„M&Ms“ am FWG

 

Sie tragen ihr Ziel in ihrem Namen: Die „Mut-Macher“ zeigen dir, wie man mutig durch den Alltag kommt und anderen zur Seite stehen kann

Mut machen, das kann doch jeder! Aber kann dir auch jeder helfen, wenn du geärgert wirst und dir niemand hilft? Oder wenn du alleine bist und du nicht mehr weiter weißt? Oft traust du dich nicht, Probleme deinen Eltern oder Lehrern anzuvertrauen. Und genau dann brauchst du jemanden, der dich unterstützt und dir zur Seite steht. Eine Gruppe an unserer Schule, die genau das zu ihrem Spezialgebiet erklärt hat, heißt die „Mut-Macher“!

Wer sind die „Mut-Macher“?

Die „Mut-Macher“ sind eine Gruppe von ungefähr 15 Schülerinnen und Schülern, die sich am FWG dafür einsetzen, dass hier keiner ausgegrenzt wird. Dafür haben sie über die Jahre verschiedene Workshops erarbeitet, bei denen man erfahren kann, wie man sich gegen vermeintlich Stärkere behaupten kann, indem man Zivilcourage beweist, d.h. also den Mut aufbringt, sich für andere einzusetzen.
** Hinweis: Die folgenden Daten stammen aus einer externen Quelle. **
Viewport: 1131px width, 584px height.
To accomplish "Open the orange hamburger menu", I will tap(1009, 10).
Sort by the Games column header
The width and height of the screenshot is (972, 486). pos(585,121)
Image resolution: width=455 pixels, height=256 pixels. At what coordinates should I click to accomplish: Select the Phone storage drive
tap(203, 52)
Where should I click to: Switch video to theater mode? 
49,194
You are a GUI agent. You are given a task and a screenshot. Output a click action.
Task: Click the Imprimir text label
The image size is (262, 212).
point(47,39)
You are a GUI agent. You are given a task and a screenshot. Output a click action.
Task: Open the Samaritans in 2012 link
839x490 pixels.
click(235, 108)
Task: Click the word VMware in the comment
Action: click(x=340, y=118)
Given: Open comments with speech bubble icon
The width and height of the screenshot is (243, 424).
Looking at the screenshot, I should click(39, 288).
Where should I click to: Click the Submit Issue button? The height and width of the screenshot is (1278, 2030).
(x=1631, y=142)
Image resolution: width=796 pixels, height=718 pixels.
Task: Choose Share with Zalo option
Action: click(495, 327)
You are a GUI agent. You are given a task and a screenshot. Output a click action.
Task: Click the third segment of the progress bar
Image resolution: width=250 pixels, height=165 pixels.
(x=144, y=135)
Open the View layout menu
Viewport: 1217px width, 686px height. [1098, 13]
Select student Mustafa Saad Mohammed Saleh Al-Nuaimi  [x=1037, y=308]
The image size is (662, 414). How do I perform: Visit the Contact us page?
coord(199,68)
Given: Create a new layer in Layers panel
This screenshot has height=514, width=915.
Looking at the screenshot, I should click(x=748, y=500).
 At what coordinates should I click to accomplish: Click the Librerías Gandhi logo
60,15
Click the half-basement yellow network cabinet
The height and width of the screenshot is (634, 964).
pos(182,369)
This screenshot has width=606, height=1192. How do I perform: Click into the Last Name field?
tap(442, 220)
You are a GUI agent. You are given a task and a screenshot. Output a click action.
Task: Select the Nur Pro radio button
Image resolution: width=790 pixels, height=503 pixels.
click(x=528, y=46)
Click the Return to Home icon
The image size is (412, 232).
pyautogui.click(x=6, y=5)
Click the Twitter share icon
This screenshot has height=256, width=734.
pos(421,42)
Wie kam es zu den „Mut-Machern“?

Schülerinnen und Schüler des FWGs hatten vor einigen Jahren den Wunsch, eine Schülergruppe zu gründen, die Mitschülern in Problemsituationen hilft. Durch Mithilfe des Kreisjugendrings wurde die Projektgruppe "Schule ohne Rassismus – Schule mit Courage" ins Leben gerufen. Nach einer eindrucksvollen Auftaktveranstaltung und einigen Projekten wurde das FWG offiziell zu einer "Schule ohne Rassismus – Schule mit Courage" erklärt. Wenn du am Haupteingang des FWGs nach der ersten Tür nach rechts schaust, siehst du den Beweis: Dort hängt über den Fotos der Lehrkräfte eben auch das Schild, das dem FWG bei der Veranstaltung übergeben wurde. Es bedeutet: An dieser Schule wird keiner ausgegrenzt und schon gar nicht weil er eine andere Hautfarbe, eine andere Religion hat und sonst irgendwie „anders“ ist. Die „Mut-Macher“ sorgen dafür, dass dieses Versprechen eingehalten wird: Sie wollen, dass das FWG ‚bunt’ ist und auch so bleibt; denn wenn alle gleich sind, ist das ganz schön langweilig.

Damit die Ziele der „Mut-Macher“ der Schulfamilie des FWGs immer im Gedächtnis bleibt, planen sie diverse Veranstaltungen. Sehr beliebt sind die Workshops in den 8. Klassen, bei denen die „Mut-Macher“ ihren Mitschülerinnen und Mitschülern praktisch vor Augen führen, wie man sich in bedrohlichen Situationen behaupten kann und wie man sich mutig verhalten kann, ohne gleich die Muskeln spielen zu lassen.

Ein ganz neuer Schwerpunkt ist die Begegnung mit Asylbewerbern in Kronach. Immer mehr Flüchtlinge kommen auch nach Kronach, weil ihr Zuhause zerstört wurde und weil sie in ihrem Heimatland einfach nicht mehr sicher sind. Die „Mut-Macher“ wollen zusammen mit den „Conflict Guides“ am FWG den Kontakt zu diesen Menschen suchen und auch ihnen Mut machen, indem sie ihnen verdeutlichen: Ihr seid hier willkommen! Wir interessieren uns für eure Schicksale! Erzählt uns von euch!

Mit diesen Begegnungen wollen die Mut-Macher auch ihre Mitschülerinnen und Mitschüler dazu auffordern, sich ein eigenes Bild von den Asylbewerbern zu machen. Oft hört und liest man Falsches über sie. „Nur wenn man mit den Betroffenen spricht, kann man sich ein eigenes Bild von deren Situation machen“, erklärt beispielsweise „Mut-Macherin“ Lena aus der 10. Klasse. Man darf gespannt sein, was die „Mut-Macher“ auch auf diesem Gebiet noch leisten werden. Langweilig ist es ihnen auf jeden Fall nicht; und wenn du Lust hast, mehr über die „Mut-Macher“ zu erfahren und später Teil dieser Gruppe zu werden, dann sei mutig und sprich einfach einen der „Mut-Macher“ an!